**Document extract**
Technology for minding your compliance P's and Q's: Spotlight on the FCPA

Despite increasing regulations, most companies have no system for monitoring high-risk third parties

President Jimmy Carter signed the Foreign Corrupt Practices Act (FCPA) into law in 1977, following revelations that the Securities and Exchange Commission (SEC) had received testimony from more than 100 U.S. corporate executives that they were involved in bribery. The FCPA, which makes it unlawful for U.S. companies, individuals and third-party intermediaries to pay foreign officials to retain or obtain business, has three main components: bribery of foreign officials, books and records, and internal controls.  The U.S. was the first country in the world to introduce such legislation. At the time, it caused an uproar among U.S. corporate executives, who claimed that by eliminating their ability to bribe officials in charge of purchasing decisions, the FCPA put corporate America at a competitive disadvantage and unable to successfully compete with its (primarily European) counterparts.

**Task prompt**
Duplicate the entire FCPA compliance article verbatim. The records that come next are not required for this work.

**Recorded data**
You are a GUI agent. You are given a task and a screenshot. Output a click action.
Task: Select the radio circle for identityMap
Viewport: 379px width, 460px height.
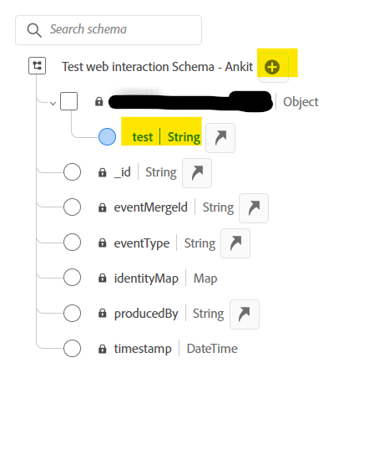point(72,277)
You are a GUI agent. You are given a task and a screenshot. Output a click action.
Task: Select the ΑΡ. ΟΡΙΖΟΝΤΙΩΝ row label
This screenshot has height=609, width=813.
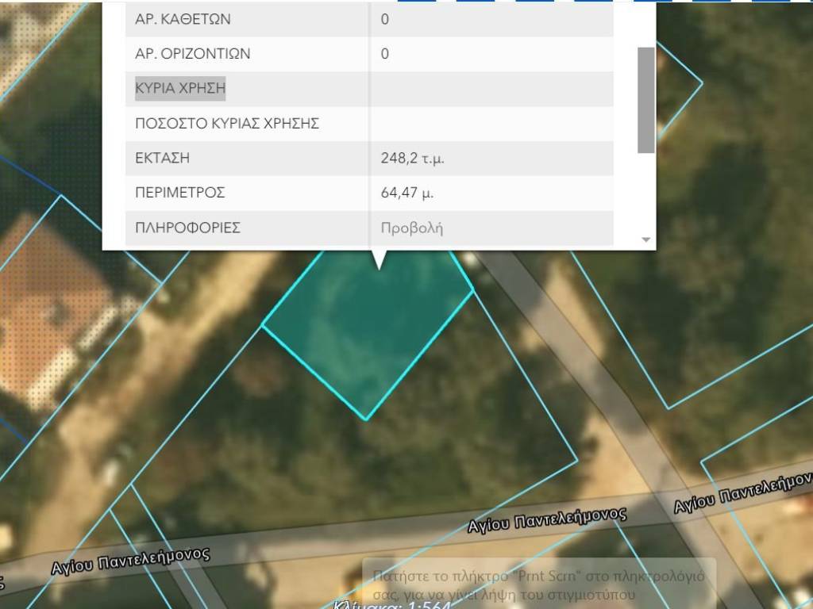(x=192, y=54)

==

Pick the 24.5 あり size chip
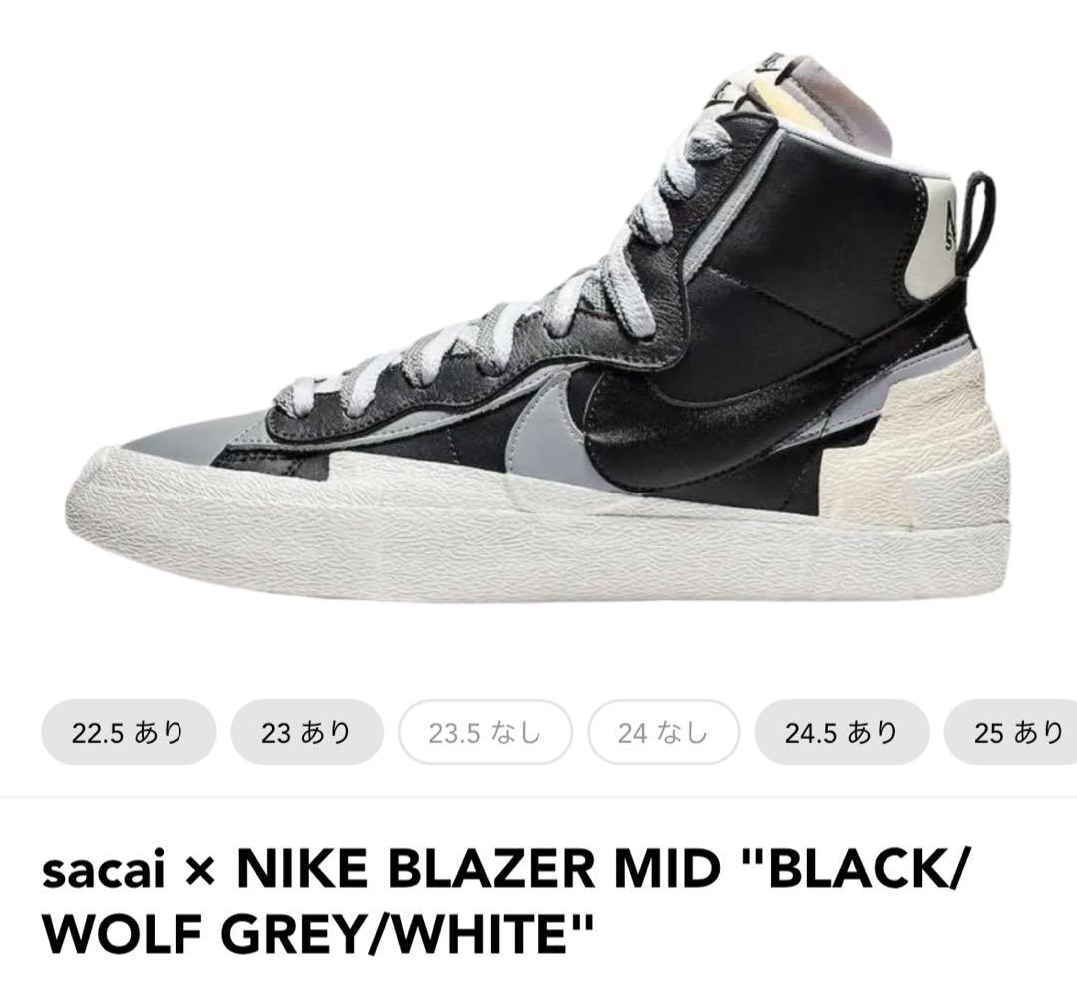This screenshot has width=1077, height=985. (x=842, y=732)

* * *

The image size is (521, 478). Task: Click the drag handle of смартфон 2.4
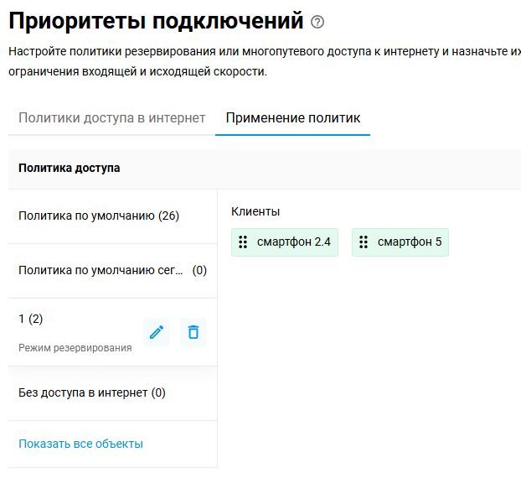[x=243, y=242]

**Exercise response**
Technology for minding your compliance P's and Q's: Spotlight on the FCPA

Despite increasing regulations, most companies have no system for monitoring high-risk third parties

President Jimmy Carter signed the Foreign Corrupt Practices Act (FCPA) into law in 1977, following revelations that the Securities and Exchange Commission (SEC) had received testimony from more than 100 U.S. corporate executives that they were involved in bribery. The FCPA, which makes it unlawful for U.S. companies, individuals and third-party intermediaries to pay foreign officials to retain or obtain business, has three main components: bribery of foreign officials, books and records, and internal controls.  The U.S. was the first country in the world to introduce such legislation. At the time, it caused an uproar among U.S. corporate executives, who claimed that by eliminating their ability to bribe officials in charge of purchasing decisions, the FCPA put corporate America at a competitive disadvantage and unable to successfully compete with its (primarily European) counterparts.